§ WORK TO BE COMPLETED
Each line of the data below must be reproduced without any change.

[Opening INFORMATION SUPPLIED section]

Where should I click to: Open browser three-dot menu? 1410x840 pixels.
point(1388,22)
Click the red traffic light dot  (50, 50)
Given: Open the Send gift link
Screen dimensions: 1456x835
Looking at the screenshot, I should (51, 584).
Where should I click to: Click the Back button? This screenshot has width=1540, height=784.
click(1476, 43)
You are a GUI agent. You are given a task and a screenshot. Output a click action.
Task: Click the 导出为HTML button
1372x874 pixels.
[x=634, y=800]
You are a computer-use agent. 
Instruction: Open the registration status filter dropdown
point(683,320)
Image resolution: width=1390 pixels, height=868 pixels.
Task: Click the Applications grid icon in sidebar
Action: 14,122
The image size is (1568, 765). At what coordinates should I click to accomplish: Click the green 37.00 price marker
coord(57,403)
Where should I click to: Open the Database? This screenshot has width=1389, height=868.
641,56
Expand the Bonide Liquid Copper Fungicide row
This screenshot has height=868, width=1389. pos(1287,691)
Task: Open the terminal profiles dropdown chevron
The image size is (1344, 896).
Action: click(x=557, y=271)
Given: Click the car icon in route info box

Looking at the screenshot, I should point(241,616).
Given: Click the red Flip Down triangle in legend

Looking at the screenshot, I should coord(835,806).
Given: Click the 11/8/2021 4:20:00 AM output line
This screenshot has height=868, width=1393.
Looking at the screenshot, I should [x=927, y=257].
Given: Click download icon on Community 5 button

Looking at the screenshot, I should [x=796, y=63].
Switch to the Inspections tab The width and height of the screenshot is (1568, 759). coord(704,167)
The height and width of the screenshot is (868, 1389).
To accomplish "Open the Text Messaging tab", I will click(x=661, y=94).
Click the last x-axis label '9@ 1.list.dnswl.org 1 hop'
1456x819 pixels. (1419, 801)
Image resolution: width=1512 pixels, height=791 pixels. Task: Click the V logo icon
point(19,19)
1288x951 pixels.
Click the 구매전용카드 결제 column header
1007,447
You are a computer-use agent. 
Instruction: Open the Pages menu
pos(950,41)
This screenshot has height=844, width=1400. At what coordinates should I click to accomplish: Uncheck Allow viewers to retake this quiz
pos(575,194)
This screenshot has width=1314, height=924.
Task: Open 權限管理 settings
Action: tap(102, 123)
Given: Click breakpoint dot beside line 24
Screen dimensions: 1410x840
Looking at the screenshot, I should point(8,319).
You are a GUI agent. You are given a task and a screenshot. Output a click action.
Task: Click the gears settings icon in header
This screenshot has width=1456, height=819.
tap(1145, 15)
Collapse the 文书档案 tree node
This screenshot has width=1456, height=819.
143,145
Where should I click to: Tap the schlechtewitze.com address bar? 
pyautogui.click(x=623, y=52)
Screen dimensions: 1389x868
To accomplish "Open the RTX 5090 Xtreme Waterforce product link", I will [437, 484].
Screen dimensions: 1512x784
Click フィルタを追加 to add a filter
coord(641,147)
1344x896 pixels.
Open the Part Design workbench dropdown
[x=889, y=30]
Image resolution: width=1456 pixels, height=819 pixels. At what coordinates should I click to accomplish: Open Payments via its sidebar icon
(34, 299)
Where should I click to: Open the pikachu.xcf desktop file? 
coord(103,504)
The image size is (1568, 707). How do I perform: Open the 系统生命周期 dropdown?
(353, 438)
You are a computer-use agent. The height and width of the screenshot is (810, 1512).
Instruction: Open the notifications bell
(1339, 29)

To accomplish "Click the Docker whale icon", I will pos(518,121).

[Closing INFORMATION SUPPLIED section]

§ RESPONSE TO THE TASK
Where should I click to: Open browser three-dot menu? 1410x840 pixels.
point(1388,22)
Click the red traffic light dot  (50, 50)
Given: Open the Send gift link
Screen dimensions: 1456x835
Looking at the screenshot, I should (51, 584).
Where should I click to: Click the Back button? This screenshot has width=1540, height=784.
click(1476, 43)
You are a GUI agent. You are given a task and a screenshot. Output a click action.
Task: Click the 导出为HTML button
1372x874 pixels.
[x=634, y=800]
You are a computer-use agent. 
Instruction: Open the registration status filter dropdown
point(683,320)
Image resolution: width=1390 pixels, height=868 pixels.
Task: Click the Applications grid icon in sidebar
Action: 14,122
The image size is (1568, 765). At what coordinates should I click to accomplish: Click the green 37.00 price marker
coord(57,403)
Where should I click to: Open the Database? This screenshot has width=1389, height=868.
641,56
Expand the Bonide Liquid Copper Fungicide row
This screenshot has height=868, width=1389. pos(1287,691)
Task: Open the terminal profiles dropdown chevron
The image size is (1344, 896).
Action: click(x=557, y=271)
Given: Click the car icon in route info box

Looking at the screenshot, I should point(241,616).
Given: Click the red Flip Down triangle in legend

Looking at the screenshot, I should coord(835,806).
Given: Click the 11/8/2021 4:20:00 AM output line
This screenshot has height=868, width=1393.
Looking at the screenshot, I should [x=927, y=257].
Given: Click download icon on Community 5 button

Looking at the screenshot, I should [x=796, y=63].
Switch to the Inspections tab The width and height of the screenshot is (1568, 759). coord(704,167)
The height and width of the screenshot is (868, 1389).
To accomplish "Open the Text Messaging tab", I will click(x=661, y=94).
Click the last x-axis label '9@ 1.list.dnswl.org 1 hop'
1456x819 pixels. (1419, 801)
Image resolution: width=1512 pixels, height=791 pixels. Task: Click the V logo icon
point(19,19)
1288x951 pixels.
Click the 구매전용카드 결제 column header
1007,447
You are a computer-use agent. 
Instruction: Open the Pages menu
pos(950,41)
This screenshot has height=844, width=1400. At what coordinates should I click to accomplish: Uncheck Allow viewers to retake this quiz
pos(575,194)
This screenshot has width=1314, height=924.
Task: Open 權限管理 settings
Action: tap(102, 123)
Given: Click breakpoint dot beside line 24
Screen dimensions: 1410x840
Looking at the screenshot, I should point(8,319).
You are a GUI agent. You are given a task and a screenshot. Output a click action.
Task: Click the gears settings icon in header
This screenshot has width=1456, height=819.
tap(1145, 15)
Collapse the 文书档案 tree node
This screenshot has width=1456, height=819.
143,145
Where should I click to: Tap the schlechtewitze.com address bar? 
pyautogui.click(x=623, y=52)
Screen dimensions: 1389x868
To accomplish "Open the RTX 5090 Xtreme Waterforce product link", I will [437, 484].
Screen dimensions: 1512x784
Click フィルタを追加 to add a filter
coord(641,147)
1344x896 pixels.
Open the Part Design workbench dropdown
[x=889, y=30]
Image resolution: width=1456 pixels, height=819 pixels. At what coordinates should I click to accomplish: Open Payments via its sidebar icon
(34, 299)
Where should I click to: Open the pikachu.xcf desktop file? 
coord(103,504)
The image size is (1568, 707). How do I perform: Open the 系统生命周期 dropdown?
(353, 438)
You are a computer-use agent. The height and width of the screenshot is (810, 1512).
Instruction: Open the notifications bell
(1339, 29)

To accomplish "Click the Docker whale icon", I will pos(518,121).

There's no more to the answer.